- Opening Delimiter -

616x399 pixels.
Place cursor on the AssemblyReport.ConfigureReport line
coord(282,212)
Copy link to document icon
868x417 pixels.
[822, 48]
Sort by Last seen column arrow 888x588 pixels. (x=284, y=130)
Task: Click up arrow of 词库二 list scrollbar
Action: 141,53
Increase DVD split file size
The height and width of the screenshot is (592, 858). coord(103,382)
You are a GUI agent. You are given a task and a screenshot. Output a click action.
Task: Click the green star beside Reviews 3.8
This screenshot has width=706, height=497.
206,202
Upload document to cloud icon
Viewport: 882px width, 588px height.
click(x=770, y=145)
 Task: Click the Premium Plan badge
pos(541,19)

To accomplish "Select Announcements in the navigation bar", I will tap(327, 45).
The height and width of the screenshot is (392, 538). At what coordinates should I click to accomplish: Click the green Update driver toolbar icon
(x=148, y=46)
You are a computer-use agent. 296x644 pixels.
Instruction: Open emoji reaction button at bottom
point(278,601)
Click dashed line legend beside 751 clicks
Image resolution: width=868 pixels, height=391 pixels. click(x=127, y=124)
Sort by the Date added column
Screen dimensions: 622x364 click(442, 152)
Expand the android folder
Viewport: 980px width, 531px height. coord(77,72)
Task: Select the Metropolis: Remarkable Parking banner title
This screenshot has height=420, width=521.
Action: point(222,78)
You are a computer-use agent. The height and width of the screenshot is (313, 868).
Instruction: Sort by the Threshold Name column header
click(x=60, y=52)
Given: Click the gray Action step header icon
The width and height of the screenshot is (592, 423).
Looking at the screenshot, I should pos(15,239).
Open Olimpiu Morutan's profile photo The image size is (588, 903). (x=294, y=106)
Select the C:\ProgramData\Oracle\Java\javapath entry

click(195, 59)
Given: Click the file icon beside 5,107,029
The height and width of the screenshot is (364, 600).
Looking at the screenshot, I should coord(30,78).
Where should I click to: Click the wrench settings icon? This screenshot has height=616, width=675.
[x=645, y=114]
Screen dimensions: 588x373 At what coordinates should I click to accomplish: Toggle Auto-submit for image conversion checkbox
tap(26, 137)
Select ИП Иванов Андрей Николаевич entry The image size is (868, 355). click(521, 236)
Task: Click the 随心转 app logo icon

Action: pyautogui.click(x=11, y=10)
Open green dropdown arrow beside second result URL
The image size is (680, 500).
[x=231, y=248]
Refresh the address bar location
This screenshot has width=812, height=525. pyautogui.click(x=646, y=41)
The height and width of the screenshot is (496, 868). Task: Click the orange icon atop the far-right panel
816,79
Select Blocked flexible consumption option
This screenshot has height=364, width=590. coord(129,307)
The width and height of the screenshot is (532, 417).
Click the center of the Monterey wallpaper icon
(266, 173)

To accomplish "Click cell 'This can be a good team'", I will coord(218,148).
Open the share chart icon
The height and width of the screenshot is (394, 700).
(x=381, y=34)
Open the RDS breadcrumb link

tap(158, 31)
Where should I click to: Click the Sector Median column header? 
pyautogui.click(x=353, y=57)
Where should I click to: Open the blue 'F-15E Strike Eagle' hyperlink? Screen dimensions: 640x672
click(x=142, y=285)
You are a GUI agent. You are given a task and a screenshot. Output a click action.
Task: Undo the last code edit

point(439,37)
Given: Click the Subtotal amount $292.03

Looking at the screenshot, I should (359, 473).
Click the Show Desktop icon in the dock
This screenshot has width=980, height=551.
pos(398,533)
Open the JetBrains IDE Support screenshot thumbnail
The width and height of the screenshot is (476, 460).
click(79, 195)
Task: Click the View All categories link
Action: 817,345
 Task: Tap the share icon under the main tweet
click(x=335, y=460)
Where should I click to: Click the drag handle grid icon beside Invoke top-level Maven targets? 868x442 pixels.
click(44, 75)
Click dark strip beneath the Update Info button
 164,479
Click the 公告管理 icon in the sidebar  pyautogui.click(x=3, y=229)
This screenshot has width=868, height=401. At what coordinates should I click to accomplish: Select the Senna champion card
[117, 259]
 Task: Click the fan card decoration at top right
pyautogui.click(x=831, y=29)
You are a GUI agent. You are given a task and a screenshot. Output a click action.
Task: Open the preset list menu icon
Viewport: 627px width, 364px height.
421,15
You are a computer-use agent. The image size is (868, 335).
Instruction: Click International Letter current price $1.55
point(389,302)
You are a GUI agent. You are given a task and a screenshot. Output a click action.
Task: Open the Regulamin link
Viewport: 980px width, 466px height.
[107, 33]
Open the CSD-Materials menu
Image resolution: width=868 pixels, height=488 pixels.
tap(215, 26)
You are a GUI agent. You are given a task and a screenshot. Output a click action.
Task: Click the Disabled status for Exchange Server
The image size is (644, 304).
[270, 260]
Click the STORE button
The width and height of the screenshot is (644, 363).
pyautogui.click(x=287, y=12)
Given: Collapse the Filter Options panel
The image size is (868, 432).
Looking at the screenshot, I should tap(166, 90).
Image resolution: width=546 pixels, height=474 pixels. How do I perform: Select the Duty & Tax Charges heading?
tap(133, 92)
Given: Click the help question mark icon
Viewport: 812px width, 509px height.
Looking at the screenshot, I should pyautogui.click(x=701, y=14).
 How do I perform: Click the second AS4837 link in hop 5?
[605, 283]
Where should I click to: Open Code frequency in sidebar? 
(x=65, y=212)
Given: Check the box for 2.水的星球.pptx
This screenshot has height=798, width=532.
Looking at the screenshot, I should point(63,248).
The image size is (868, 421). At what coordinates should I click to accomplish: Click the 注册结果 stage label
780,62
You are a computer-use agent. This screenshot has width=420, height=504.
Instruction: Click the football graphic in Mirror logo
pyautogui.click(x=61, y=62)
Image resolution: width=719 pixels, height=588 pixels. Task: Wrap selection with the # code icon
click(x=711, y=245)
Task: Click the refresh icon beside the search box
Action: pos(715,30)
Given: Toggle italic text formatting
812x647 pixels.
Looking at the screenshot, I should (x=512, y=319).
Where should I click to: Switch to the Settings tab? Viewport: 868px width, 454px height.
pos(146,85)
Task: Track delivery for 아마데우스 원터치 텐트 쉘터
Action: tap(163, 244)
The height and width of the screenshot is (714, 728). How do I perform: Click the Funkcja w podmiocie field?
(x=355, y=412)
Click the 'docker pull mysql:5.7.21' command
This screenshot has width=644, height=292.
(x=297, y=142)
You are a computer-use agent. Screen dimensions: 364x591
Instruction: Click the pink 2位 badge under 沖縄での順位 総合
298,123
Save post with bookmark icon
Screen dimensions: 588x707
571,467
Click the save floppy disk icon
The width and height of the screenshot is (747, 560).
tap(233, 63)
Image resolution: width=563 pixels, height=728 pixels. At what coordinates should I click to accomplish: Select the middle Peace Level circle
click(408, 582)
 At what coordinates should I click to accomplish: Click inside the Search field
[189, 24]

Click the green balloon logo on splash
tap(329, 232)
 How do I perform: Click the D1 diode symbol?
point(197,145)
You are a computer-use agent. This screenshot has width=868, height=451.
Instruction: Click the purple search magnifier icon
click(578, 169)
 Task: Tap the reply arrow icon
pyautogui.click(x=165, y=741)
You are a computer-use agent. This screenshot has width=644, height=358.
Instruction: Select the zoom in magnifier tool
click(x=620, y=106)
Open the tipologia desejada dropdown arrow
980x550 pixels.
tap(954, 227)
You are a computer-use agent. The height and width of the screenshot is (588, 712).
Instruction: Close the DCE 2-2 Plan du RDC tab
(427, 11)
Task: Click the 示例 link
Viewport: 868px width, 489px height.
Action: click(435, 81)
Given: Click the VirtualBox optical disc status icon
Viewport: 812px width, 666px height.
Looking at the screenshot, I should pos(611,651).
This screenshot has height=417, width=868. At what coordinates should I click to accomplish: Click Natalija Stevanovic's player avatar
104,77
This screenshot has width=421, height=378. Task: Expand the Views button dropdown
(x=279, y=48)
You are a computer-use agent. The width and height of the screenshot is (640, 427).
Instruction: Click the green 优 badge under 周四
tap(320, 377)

- Closing Delimiter -

TASK TO COMPLETE ▸ Everything above from the line with "Given: Click the Subtotal amount $292.03" to the line with "You are a computer-use agent. The image", both included, must be repeated exactly, and nothing outside that range.

RESULT OF THIS EXERCISE ▸
Given: Click the Subtotal amount $292.03

Looking at the screenshot, I should (359, 473).
Click the Show Desktop icon in the dock
This screenshot has width=980, height=551.
pos(398,533)
Open the JetBrains IDE Support screenshot thumbnail
The width and height of the screenshot is (476, 460).
click(79, 195)
Task: Click the View All categories link
Action: 817,345
 Task: Tap the share icon under the main tweet
click(x=335, y=460)
Where should I click to: Click the drag handle grid icon beside Invoke top-level Maven targets? 868x442 pixels.
click(44, 75)
Click dark strip beneath the Update Info button
 164,479
Click the 公告管理 icon in the sidebar  pyautogui.click(x=3, y=229)
This screenshot has width=868, height=401. At what coordinates should I click to accomplish: Select the Senna champion card
[117, 259]
 Task: Click the fan card decoration at top right
pyautogui.click(x=831, y=29)
You are a GUI agent. You are given a task and a screenshot. Output a click action.
Task: Open the preset list menu icon
Viewport: 627px width, 364px height.
421,15
You are a computer-use agent. The image size is (868, 335).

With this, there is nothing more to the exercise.